Lucys Schreie erstarben. »Aaaa...aaa...äh...krächz!« Sie hustete und fasste sich an den Hals. Ich habe meine Stimme verloren, formte sie tonlos mit den Lippen.
In den Tiefen der städtischen Kanalisation verebbten die Vibrationen von Lucys Schreien. Der Grim zog die Tentakel aus seinen Gehörgängen – die ihm auch als Riechorgan dienten – und roch jetzt die Nahrung. Frischfleisch. Das ölige Wasser unter der Falltür geriet in Bewegung, und plötzlich durchbrach ein großer schwarz glänzender Kopf die Oberfläche. Wolfsjunge ließ die Katzen fallen.
Die Wirkung war eindrucksvoll.
Der Grimm warf sich auf den Rücken, und ein großer, weit aufgesperrter, sägeförmiger Schnabel kam zum Vorschein. Ein Wald von Tentakeln umschloss die schreienden Katzen, und ein widerlich saugendes Geräusch erfüllte die Küche, als der Grim daranging, seine erste Frischfleischmahlzeit seit beinahe fünfzig Jahren zu verspeisen. (Das letzte Fleisch hatte er von der jungen Tante Zelda bekommen. Der Zirkel hatte ihr eine Ziege angeboten, und sie hatte sie angenommen, dankbar, dass sie ihr nicht den Jungen von nebenan gegeben hatten, was sie bei ihrer Vorgängerin, Betty Crackle, getan hatten. Betty hatte das nie ganz verwunden und stets die Auskunft darüber verweigert, ob sie den Jungen akzeptiert hatte oder nicht. Tante Zelda fürchtete, dass sie akzeptiert hatte.)
Erregt von dem Frischfleisch, schob der Grim ein paar Tentakel durch die Falltür und suchte nach mehr. (Gelegentlich hatte er damit Erfolg. Nicht alle Künftigen Hüter kehrten von ihrer Aufgabe zurück.) Als die dicken Fangarme mit ihren mächtigen Saugnäpfen auf Wolfsjunge zukrochen, war sein erster Gedanke, die Falltürklappe zuzuschlagen und aus der Küche zu rennen – aber er hatte noch etwas zu erledigen. Er wappnete sich gegen die Dunkelkräfte, dann kniete er neben der Falltür nieder, zückte ein kleines silbernes Taschenmesser und schnitt zu Lucys Erstaunen mit einer schnellen Bewegung einem Tentakel die Spitze ab. Der Grim merkte es nicht. Er merkte ohnehin nicht mehr viel, denn infolge einer merkwürdigen Laune der Natur enthielt jeder Tentakel einen Teil des Grimgehirns. Und mit jedem erfolgreichen Besuch eines Künftigen Hüters wurde der Grim noch ein bisschen dümmer.
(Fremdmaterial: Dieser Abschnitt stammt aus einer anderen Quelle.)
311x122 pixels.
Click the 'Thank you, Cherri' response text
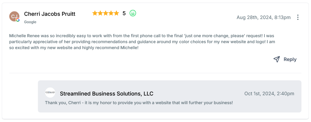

Das blutige und tropfende Stück Grimgehirn in der Hand, schlug Wolfsjunge triumphierend die Klappe der Falltür zu – und bereute es sogleich. Kaum war die Klappe klirrend auf den Metallrand gefallen, drang das unverwechselbare Quieksen Dorindas durch die Decke.
»Oooh, er hat es getan! Er hat sie an den Grim verfüttert!«
Im nächsten Augenblick erdröhnte die Decke unter Stiefelgepolter, und ein Gipsregen prasselte auf Lucy und Wolfsjunge nieder. Der Zirkel war im Anmarsch.